Exercise: Where an entry holds an image, skip the image but reproduce the rest word for word.

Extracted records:

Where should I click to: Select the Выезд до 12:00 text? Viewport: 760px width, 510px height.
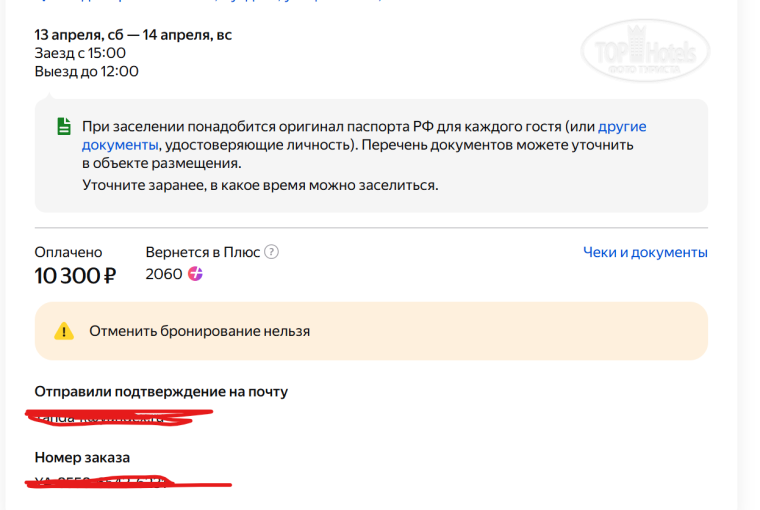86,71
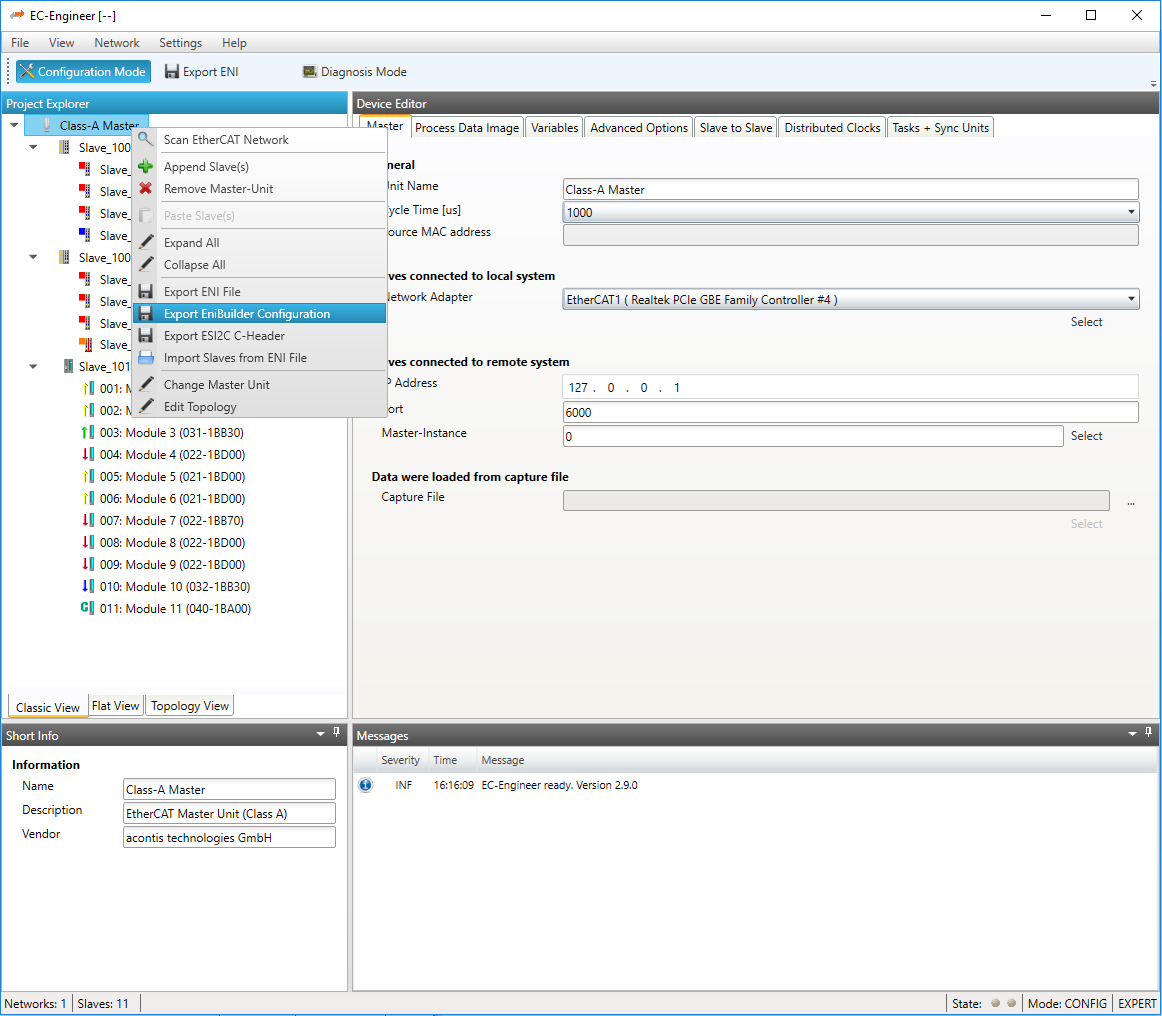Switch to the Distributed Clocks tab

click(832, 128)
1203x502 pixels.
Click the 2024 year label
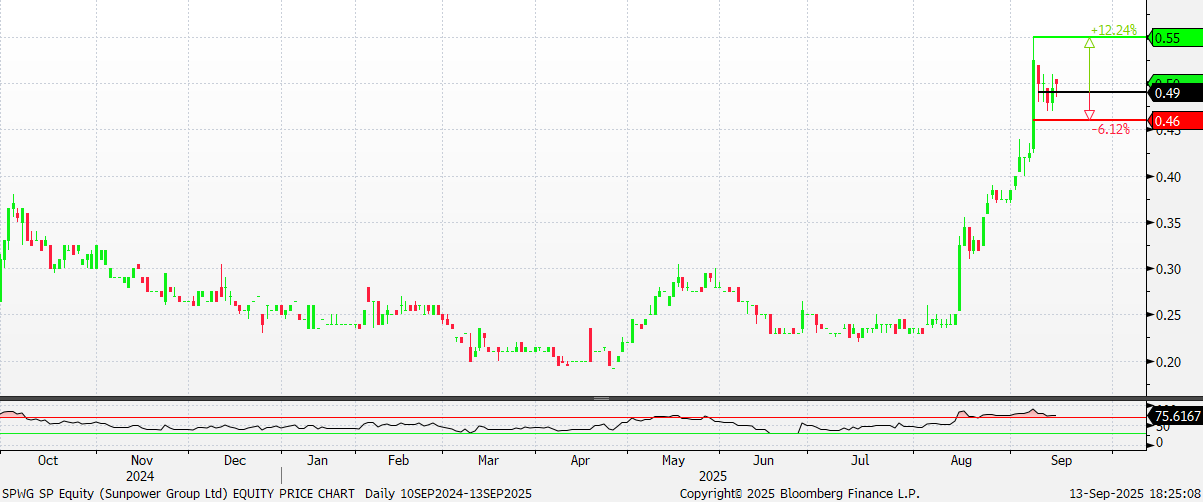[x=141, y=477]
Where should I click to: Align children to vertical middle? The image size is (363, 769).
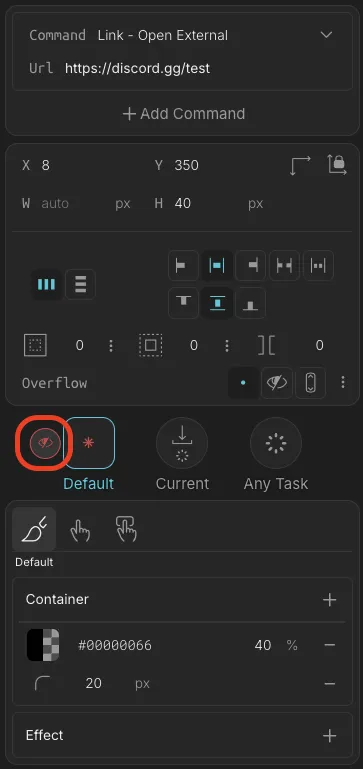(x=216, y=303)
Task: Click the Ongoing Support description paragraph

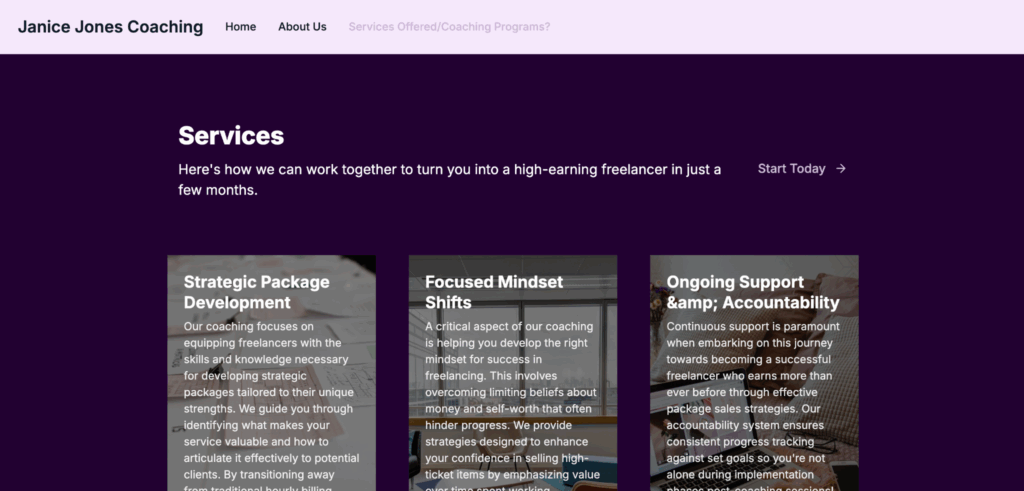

Result below:
Where should I click to: Select the Выезд до 12:00 text? Viewport: 760px width, 510px height.
86,71
Switch to the Distributed Clocks tab

click(832, 128)
1203x502 pixels.
Click the 2024 year label
[x=141, y=477]
Where should I click to: Align children to vertical middle? The image size is (363, 769).
(x=216, y=303)
Task: Click the Ongoing Support description paragraph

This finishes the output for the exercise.